There was only one empty seat on the bus.
It was surprisingly, a window seat. The occupant of the other seat was casually dozing off so I silently scuffled in and sat behind him. I felt glad that I had found this seat. When I had entered the bus, I was astounded to see that so many people were standing and that so many of them had overlooked this nice spot, quite literally, right in front of them. Little did I know, they hadn’t…
When I sat down I felt the softness of a chewing gum digging into my pants and attaching itself for eternity to my favourite jeans. A shiver went down my spine but I controlled it. “From one stop to another. Only 5 minutes. Neither more nor less. You can handle this,” I tried to console myself to no avail. This was going to be one hell of a trip, and not on a good note.
After getting ‘comfortable’ (or so to say), my eyes now set on the white liquid that lay before me stuck onto the seat ahead of me. It was a soft, liquidy, off-white fluid that seemed to be stuck to the seat. I made a look of disgust after recognizing it as ‘that’ and used a tissue to clean it up.
I was quite surprised as to where it might have randomly grown out from but my wish was soon answered when I noticed that the occupant next to me, casually dozing off was touching his naked crotch and had his ‘part’ out hidden under a magazine. I was about to throw up when I tried to open the window for some fresh air.
I said, ‘I tried’ because I couldn’t open it. No matter how much I tried to open it, it wouldn’t budge and stayed glued to its position. I humphed in anger and gave one final push when I saw what held it in its place.
There were only remnants visible but it was clearly visible that some kid had applied glue (probably super glue) to the window which stopped it from opening. I assume a kid because the messy and uneven handiwork matched that of a kid but then again, given the occupant next to me, I couldn’t have been more doubtful that it could have been his handiwork as well.
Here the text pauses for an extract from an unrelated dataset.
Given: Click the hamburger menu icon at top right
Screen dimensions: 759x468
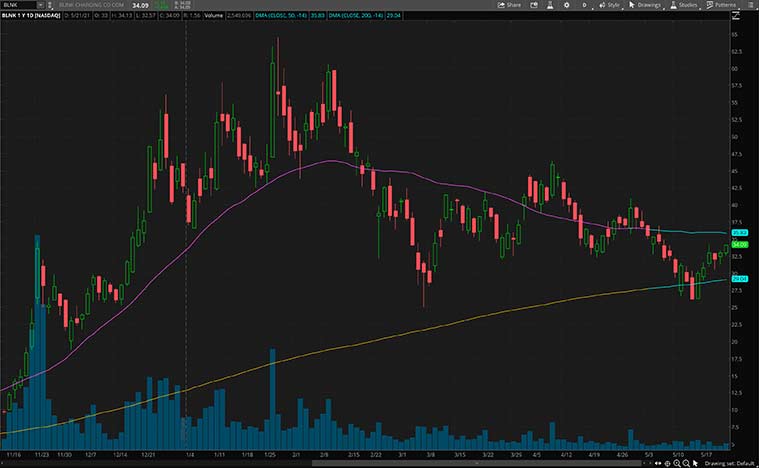Looking at the screenshot, I should coord(752,5).
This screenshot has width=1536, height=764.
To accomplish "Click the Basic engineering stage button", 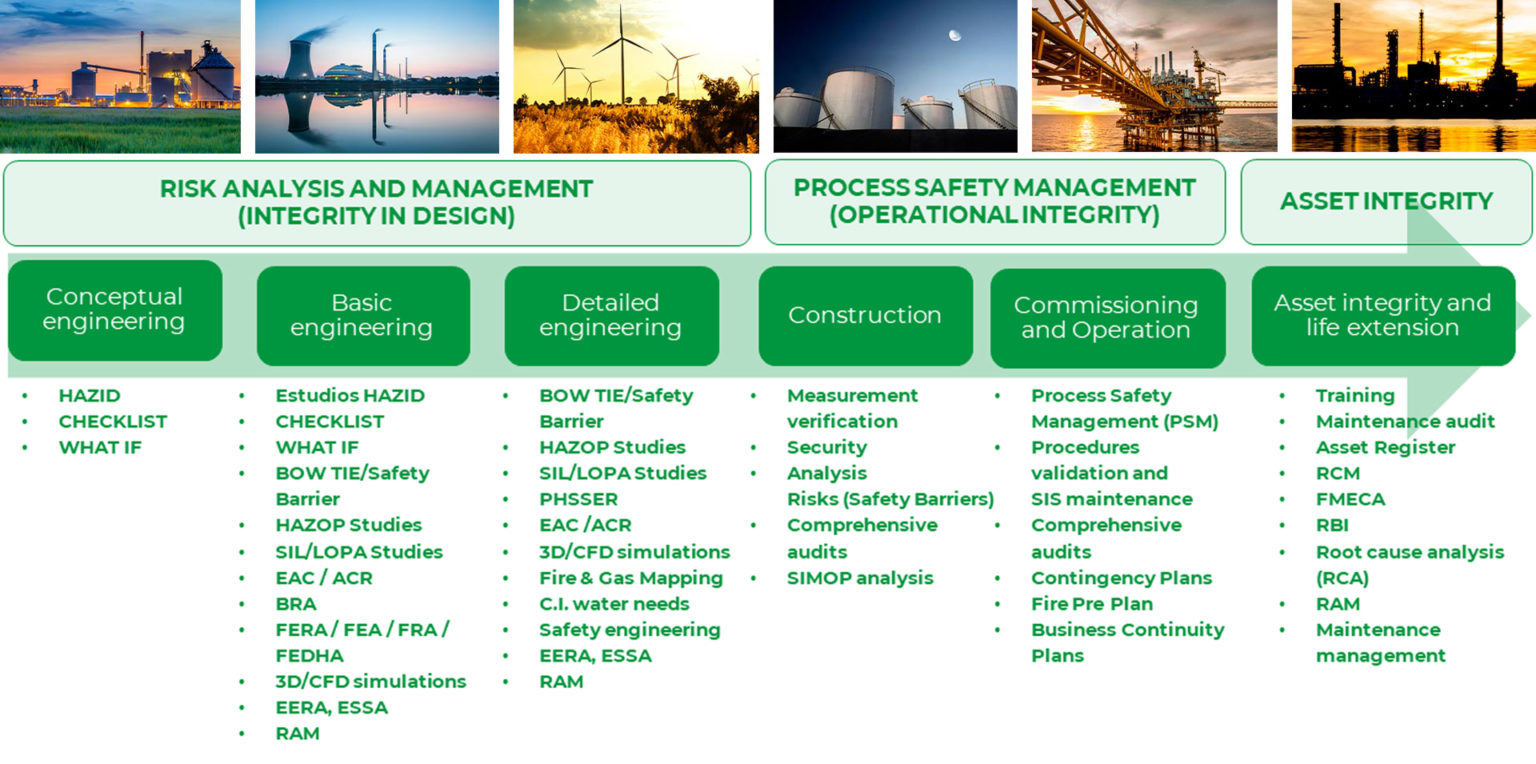I will [363, 315].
I tried to get this all out of my head and tried to stretch back when I heard someone shout, “Don’t!” I got back to attention and understood why. Behind me, quite invisible but visible to those who paid keen attention were marks that of ketchup and mayo. Someone had eaten without manners and spilled all his sauces onto the seat. The blame could have been blamed on the seat behind mine where lay a kid, sleeping, with ketchup marks on his face but my doubt went somewhere else.
Seeing I was clearly uncomfortable I got up and shoved my way to the back of the bus and stood one with the crowd and saw “it” which upon closer inspection, turned out to be true.
Faint marks of a chewing gum on everyone’s pants.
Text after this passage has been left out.